Saturday, August 30, 2008

The Kind of President McCain Would Be

John McCain is telling us exactly the kind of president he would be. Unpredictable, reckless, risky.

He's shown over and over that his judgment is poor. He's not serious about being a good president; he just wants to be president. The way he inflamed things over Georgia ought to be enough to disqualify him from consideration. We didn't live through the Cold War just to be picking stupid fights with Russia now. His foolishness about Iraq is a unending indictment on his judgment. He was ready to invade Iraq a couple days after 9/11. He declared the war ended in 2003 (we won), but still insists that if we leave now we've lost. He's been brash, trigger-happy with his remarks (100 years in Iraq; bomb, bomb, bomb Iran).

Now we have his pick for VP in Sarah Palin, so transparently bad it's ridiculous. Global responsibility can't just be handed blithely to the first warm body who shows up -- male or female. The fact that McCain felt backed into a corner -- by the demands of the right wing fringe of his party and by a poor field to pick from among Republicans -- is reflected in his choice.

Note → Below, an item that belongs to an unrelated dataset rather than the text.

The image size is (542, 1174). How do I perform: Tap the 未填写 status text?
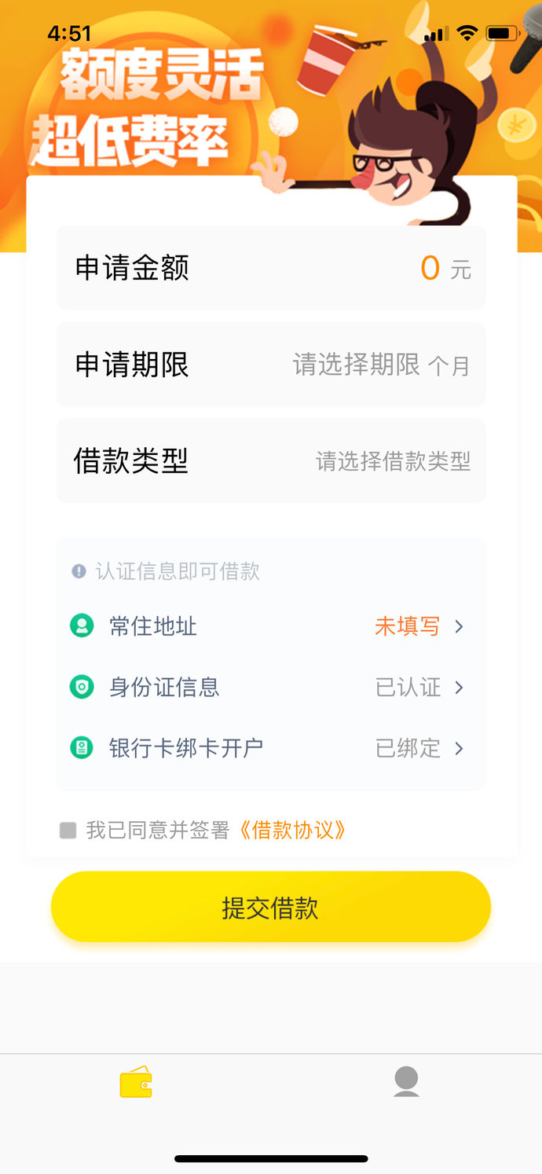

In other words, he picked Palin from a position of weakness, not strength. He picked her for a moment of short term gain, which doesn't sound to me like the judgment of someone who puts "Country First." That's like a cornered dog clawing, growling, snapping, and biting his way to freedom. A cornered dog puts "Cornered Dog First."

So, what kind of presidential judgment, mulling over the choice, did McCain use in vetting Palin? According to Politico, before the big day they met once and talked on the phone once. Does that really count as a good basis for a 72-year-old cancer survivor to put someone a heartbeat from the presidency?

John McCain on Friday announced a running mate whom he met only six months ago and with whom he spoke just once on the phone about the position before offering it in person earlier this week.

And some of the other words in that article tell us pretty much what we need to know about John McCain:
By picking somebody he and most Americans barely know — an out-of-the-blue decision that sent shock waves of disbelief through the political world and still has jaws agape — McCain has taken a considerable gamble.

The choice is historic, yes. Palin becomes only the second woman to run on a major-party ticket and the first Republican woman to do so. But it’s also fraught with risks.
Out-of-the-blue decisions, considerable gambling, fraught with risks. Just the kind of guy we want negotiating with our friends and enemies. Just the kind of guy we want with his finger on the button. Roll the dice and hope it comes up with our number!

John McCain does not have the judgment, temperament, or even the common sense it takes to be president.